>> begin ENTRIES SHOWN

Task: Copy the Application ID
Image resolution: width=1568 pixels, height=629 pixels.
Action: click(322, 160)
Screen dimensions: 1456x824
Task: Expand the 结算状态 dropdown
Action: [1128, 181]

>> end ENTRIES SHOWN

• **EXERCISE DETAILS**
Can you switch each "pixels" in the records to "px" and keep every other part of the records unchanged?

• **RESPONSE FOR THIS EXERCISE**
Task: Copy the Application ID
Image resolution: width=1568 px, height=629 px.
Action: click(322, 160)
Screen dimensions: 1456x824
Task: Expand the 结算状态 dropdown
Action: [1128, 181]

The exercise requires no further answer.